[Stored data]

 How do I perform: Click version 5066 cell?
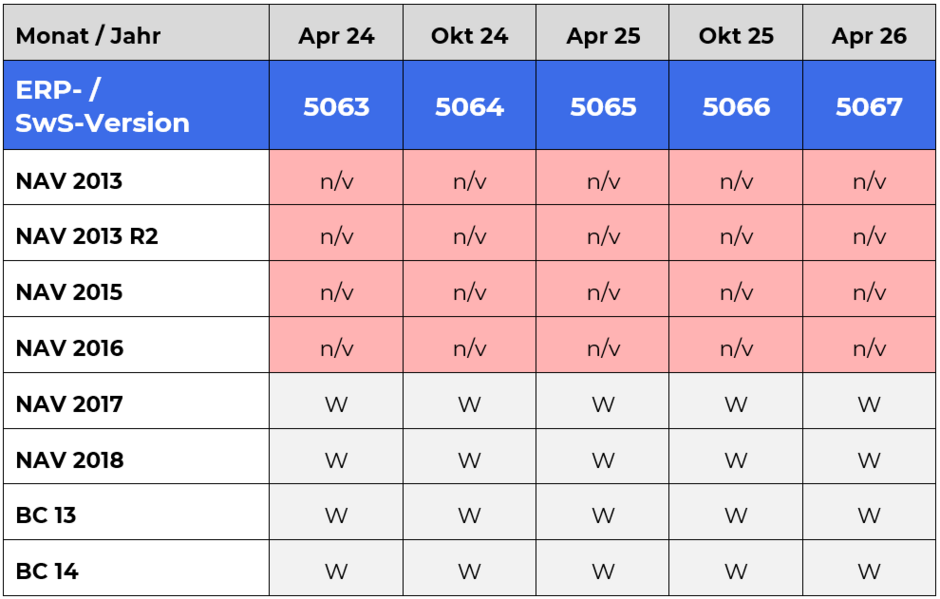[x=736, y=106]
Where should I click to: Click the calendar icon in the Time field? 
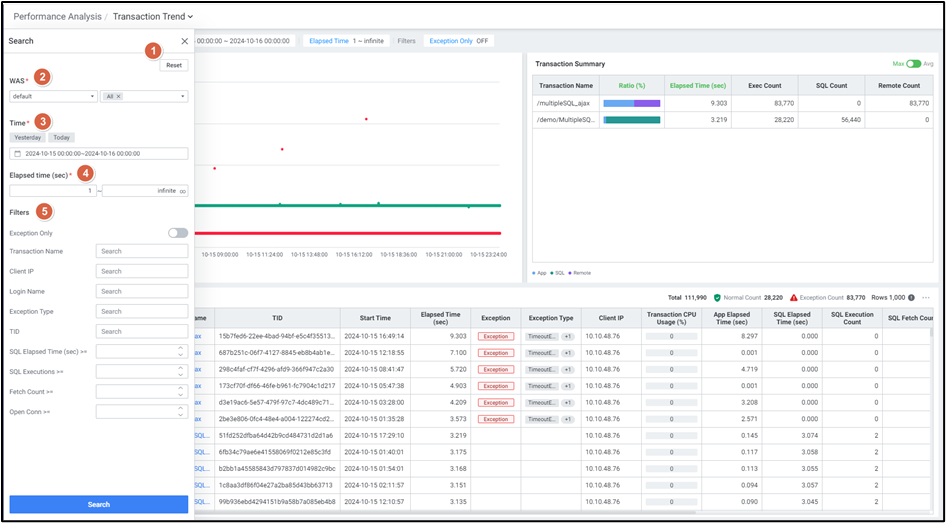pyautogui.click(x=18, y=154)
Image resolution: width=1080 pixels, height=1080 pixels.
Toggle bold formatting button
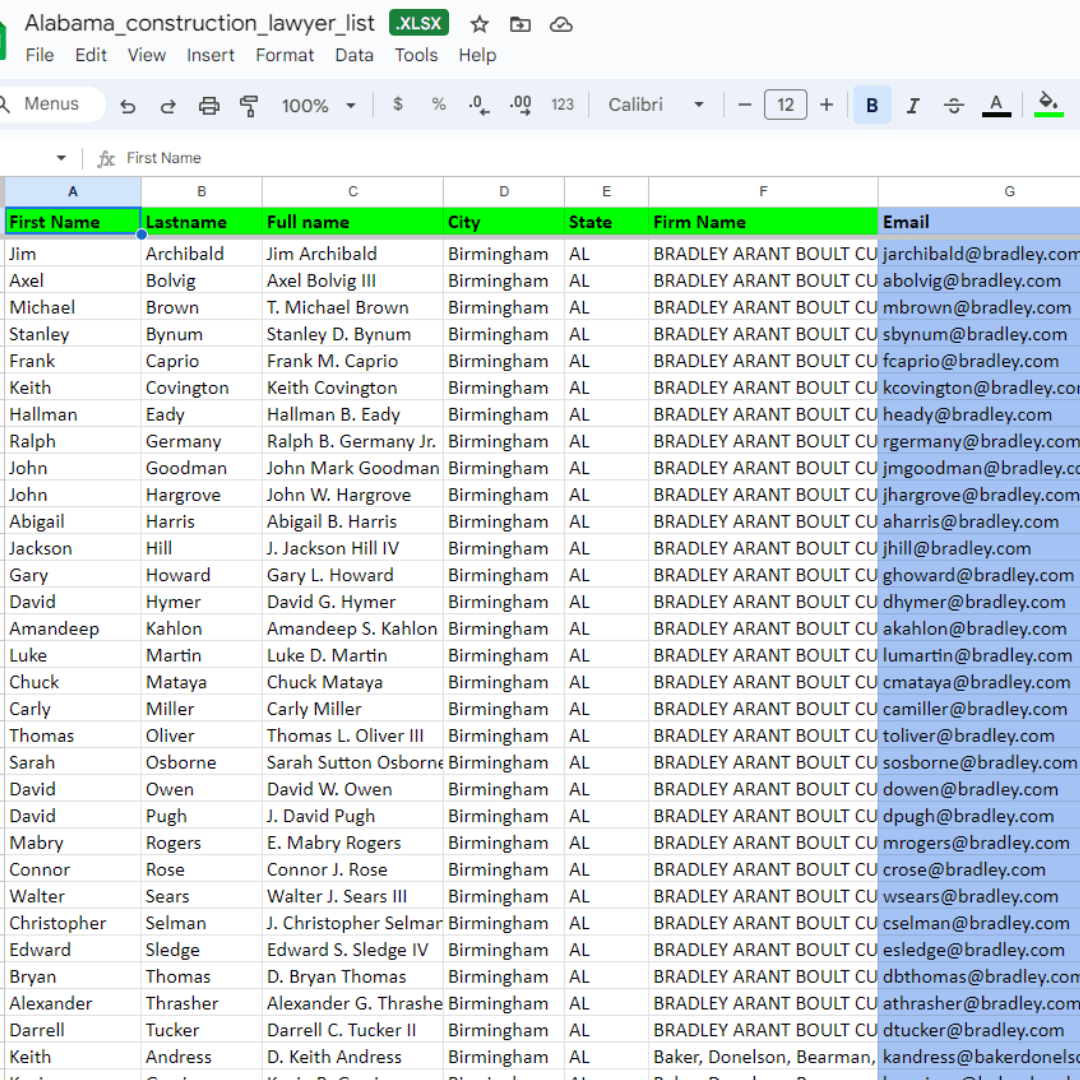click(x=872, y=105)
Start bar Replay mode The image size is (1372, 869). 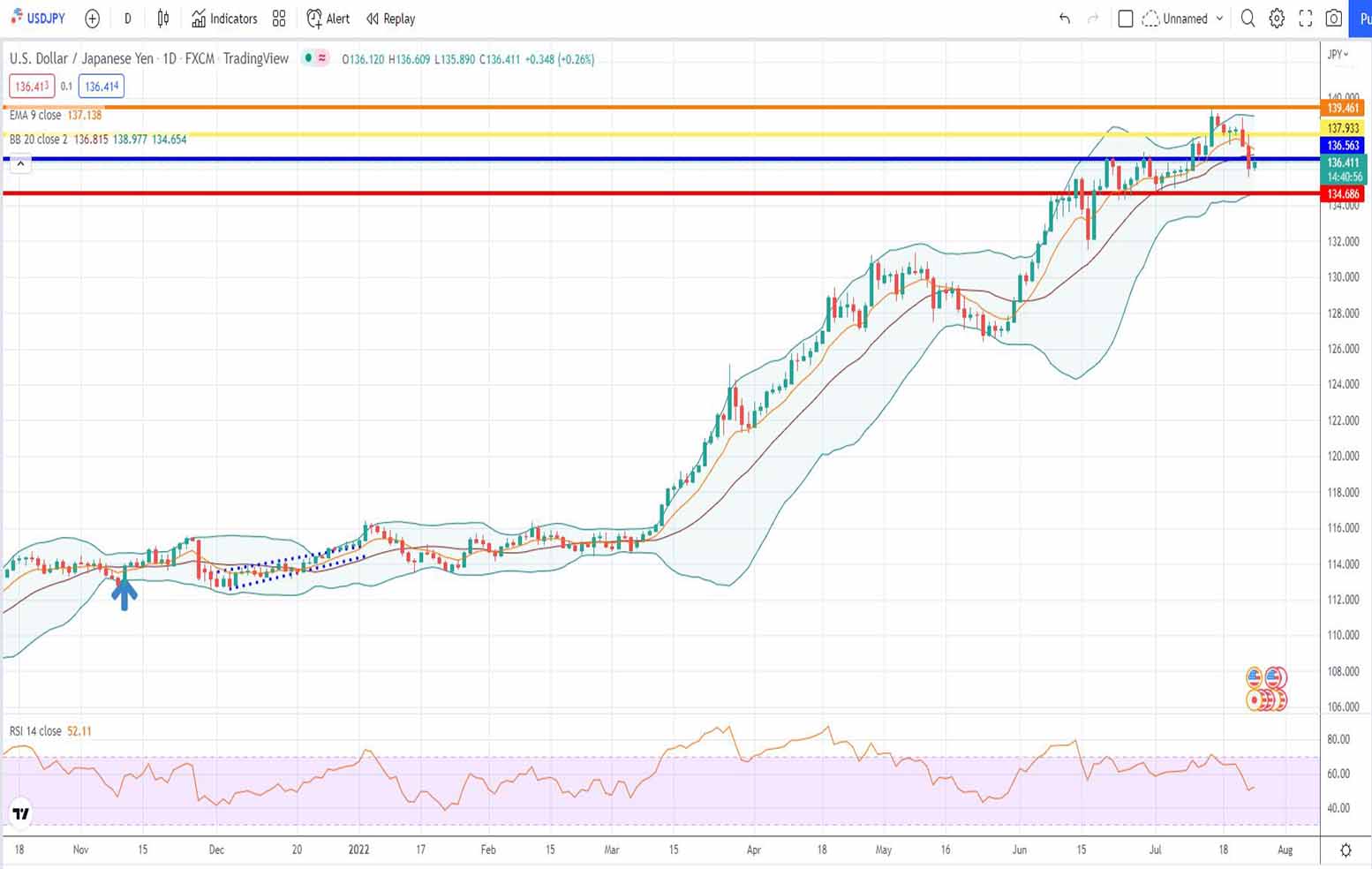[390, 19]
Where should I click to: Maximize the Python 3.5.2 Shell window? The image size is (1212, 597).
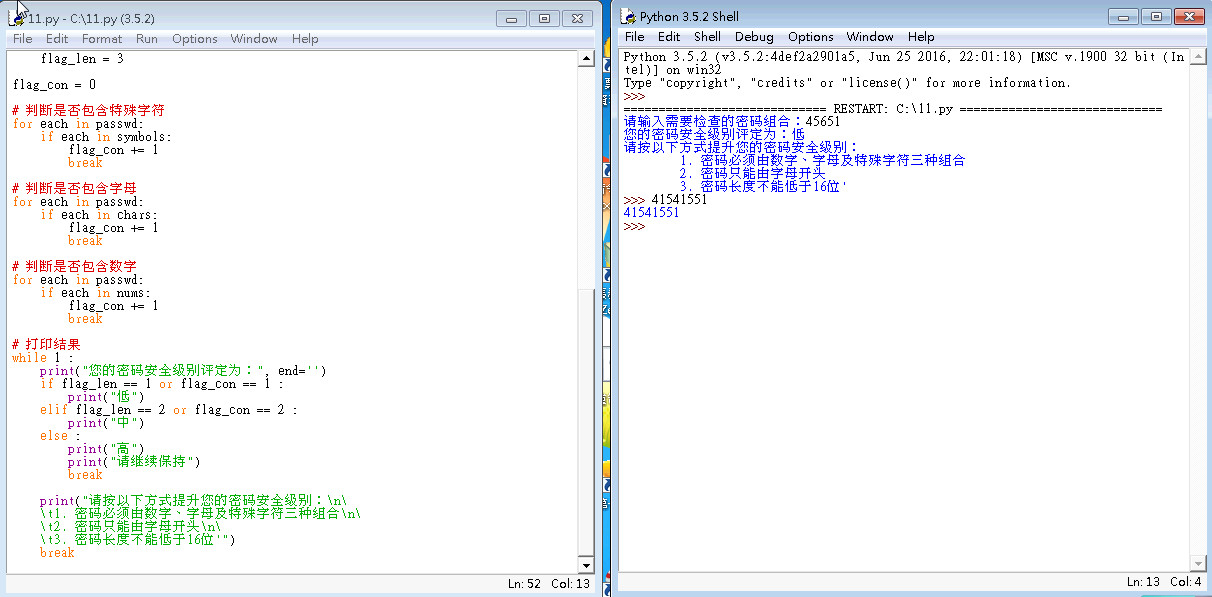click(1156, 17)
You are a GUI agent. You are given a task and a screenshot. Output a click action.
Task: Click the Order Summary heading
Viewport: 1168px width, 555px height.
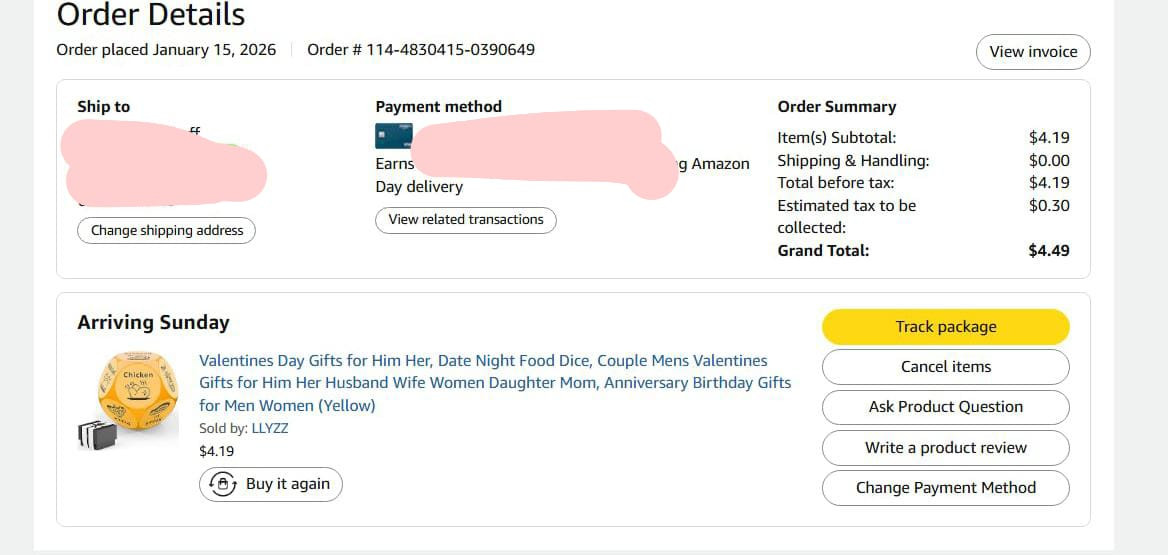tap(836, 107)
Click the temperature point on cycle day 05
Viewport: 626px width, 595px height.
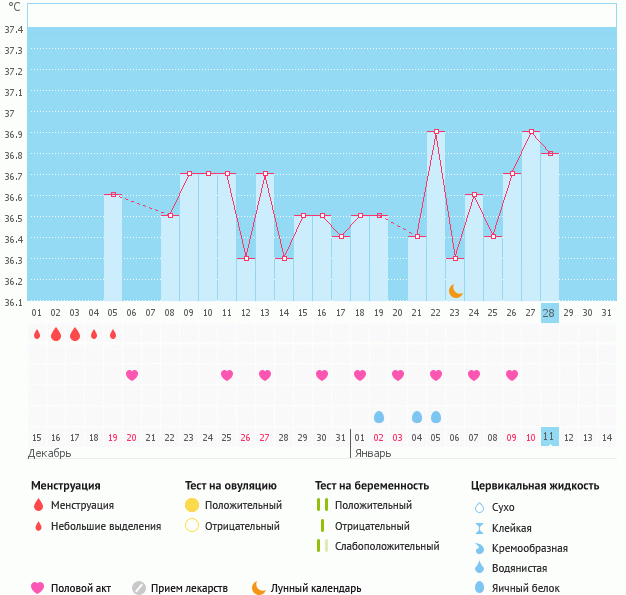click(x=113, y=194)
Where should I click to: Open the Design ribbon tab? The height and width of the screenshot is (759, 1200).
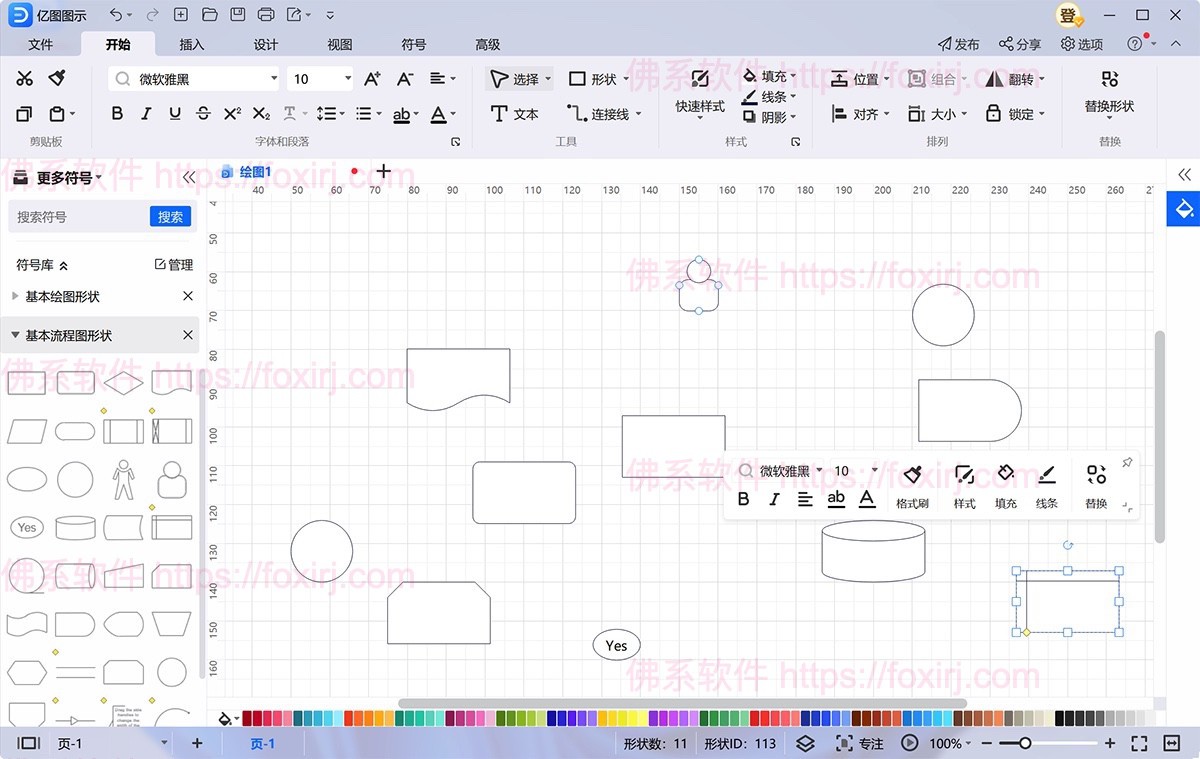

## Exercise details
Leaving every picture out, return the lines from the one containing "You are a GUI" through the last line of the records exactly.

## Answer to this problem
You are a GUI agent. You are given a task and a screenshot. Output a click action.
Task: Click the Order Summary heading
Viewport: 1168px width, 555px height.
tap(836, 107)
Click the temperature point on cycle day 05
Viewport: 626px width, 595px height.
click(x=113, y=194)
Where should I click to: Open the Design ribbon tab? The height and width of the screenshot is (759, 1200).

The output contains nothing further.